# Understanding Image Space

Let's use state-of-the art [OpenCLIP](https://github.com/mlfoundations/open_clip?tab=readme-ov-file) models to embed text or images into a multi-modal vector space.

In [1]:
%pip install superlinked==37.3.0

In [2]:
from io import BytesIO

import requests
import PIL

from superlinked import framework as sl

DATA_URL: str = "https://storage.googleapis.com/superlinked-notebook-feature-image-embedding"

Let's create our dataset and load some images into it.

In [3]:
def open_image_from_public_gcs(public_url: str) -> PIL.ImageFile.ImageFile:
    # Fetch the image using the public URL
    response = requests.get(public_url, timeout=5)

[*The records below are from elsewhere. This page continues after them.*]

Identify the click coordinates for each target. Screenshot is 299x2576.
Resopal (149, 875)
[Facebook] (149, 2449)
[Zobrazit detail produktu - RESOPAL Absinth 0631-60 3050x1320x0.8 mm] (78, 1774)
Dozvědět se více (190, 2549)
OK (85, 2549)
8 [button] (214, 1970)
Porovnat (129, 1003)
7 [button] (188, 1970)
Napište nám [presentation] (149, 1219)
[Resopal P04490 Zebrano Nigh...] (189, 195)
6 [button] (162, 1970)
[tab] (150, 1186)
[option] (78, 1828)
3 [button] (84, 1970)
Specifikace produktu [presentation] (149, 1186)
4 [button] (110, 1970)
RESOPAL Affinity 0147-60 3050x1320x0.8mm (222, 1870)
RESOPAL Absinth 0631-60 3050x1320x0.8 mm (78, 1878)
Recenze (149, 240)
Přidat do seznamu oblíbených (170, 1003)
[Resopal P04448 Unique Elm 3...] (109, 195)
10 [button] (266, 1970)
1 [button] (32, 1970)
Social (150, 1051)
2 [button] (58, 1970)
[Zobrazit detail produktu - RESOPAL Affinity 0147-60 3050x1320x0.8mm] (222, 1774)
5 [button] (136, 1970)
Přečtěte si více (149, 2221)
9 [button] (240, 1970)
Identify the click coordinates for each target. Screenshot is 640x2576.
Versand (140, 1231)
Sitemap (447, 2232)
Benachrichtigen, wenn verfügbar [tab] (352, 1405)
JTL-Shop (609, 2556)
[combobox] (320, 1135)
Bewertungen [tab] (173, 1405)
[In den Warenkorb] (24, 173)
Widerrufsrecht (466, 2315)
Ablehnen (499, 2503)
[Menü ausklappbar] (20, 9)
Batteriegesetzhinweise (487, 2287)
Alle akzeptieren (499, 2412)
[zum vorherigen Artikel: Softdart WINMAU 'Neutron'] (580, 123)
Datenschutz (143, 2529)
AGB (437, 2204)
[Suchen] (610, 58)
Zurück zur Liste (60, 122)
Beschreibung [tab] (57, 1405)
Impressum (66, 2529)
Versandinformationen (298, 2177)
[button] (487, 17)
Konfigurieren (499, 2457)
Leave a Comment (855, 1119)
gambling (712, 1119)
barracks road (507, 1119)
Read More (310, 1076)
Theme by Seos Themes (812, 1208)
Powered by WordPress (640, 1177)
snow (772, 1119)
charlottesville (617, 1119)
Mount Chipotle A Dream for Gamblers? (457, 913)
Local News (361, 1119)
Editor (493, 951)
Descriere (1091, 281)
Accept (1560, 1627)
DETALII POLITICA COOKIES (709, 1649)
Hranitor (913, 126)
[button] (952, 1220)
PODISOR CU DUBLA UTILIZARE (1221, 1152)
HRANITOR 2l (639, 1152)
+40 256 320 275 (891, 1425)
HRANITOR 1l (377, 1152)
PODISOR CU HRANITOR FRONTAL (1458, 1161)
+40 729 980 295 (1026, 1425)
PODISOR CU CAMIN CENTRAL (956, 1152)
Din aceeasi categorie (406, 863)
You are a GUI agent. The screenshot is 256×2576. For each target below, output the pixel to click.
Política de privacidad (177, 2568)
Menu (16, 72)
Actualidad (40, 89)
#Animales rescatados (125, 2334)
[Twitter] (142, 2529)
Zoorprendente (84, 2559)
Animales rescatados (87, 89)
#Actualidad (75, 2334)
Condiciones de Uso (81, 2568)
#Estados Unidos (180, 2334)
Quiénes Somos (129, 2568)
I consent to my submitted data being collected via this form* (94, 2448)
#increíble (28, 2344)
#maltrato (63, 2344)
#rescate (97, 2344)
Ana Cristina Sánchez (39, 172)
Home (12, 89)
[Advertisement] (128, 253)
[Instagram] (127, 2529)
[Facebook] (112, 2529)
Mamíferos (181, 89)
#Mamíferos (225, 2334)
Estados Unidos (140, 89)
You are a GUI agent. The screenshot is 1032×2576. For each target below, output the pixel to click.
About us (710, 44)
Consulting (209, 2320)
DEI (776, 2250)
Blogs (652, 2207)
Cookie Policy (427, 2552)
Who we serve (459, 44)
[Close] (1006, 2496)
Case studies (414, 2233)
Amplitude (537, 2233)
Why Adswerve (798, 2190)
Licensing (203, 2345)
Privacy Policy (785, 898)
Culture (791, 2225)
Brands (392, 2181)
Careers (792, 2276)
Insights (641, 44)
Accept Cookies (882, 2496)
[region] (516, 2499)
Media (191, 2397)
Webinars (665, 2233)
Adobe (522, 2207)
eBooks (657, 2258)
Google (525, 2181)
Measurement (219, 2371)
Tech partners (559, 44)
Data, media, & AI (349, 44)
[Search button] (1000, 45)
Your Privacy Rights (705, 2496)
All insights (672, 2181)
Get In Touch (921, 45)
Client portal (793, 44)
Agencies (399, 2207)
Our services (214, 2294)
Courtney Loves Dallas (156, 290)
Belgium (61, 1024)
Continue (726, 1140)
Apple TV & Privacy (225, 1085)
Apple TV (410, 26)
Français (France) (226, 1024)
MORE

    # Ensure the request was successful
    if response.status_code == 200:
        # Open the image with PIL using the downloaded bytes
        downloaded_image = PIL.Image.open(BytesIO(response.content))
        return downloaded_image
    raise requests.RequestException(
        f"Failed to fetch image. Status code: {response.status_code}",
    )


image_labels: list[str] = [
    "blue-circle",
    "blue-square",
    "red-circle",
    "red-rectangle",
    "red-circle-with-black-frame",
]

data = [
    {
        "id": image_label,
        "image": open_image_from_public_gcs(f"{DATA_URL}/{image_label}.png"),
    }
    for image_label in image_labels
]

# we will use it for querying
blue_square_image = open_image_from_public_gcs(f"{DATA_URL}/blue-square.png")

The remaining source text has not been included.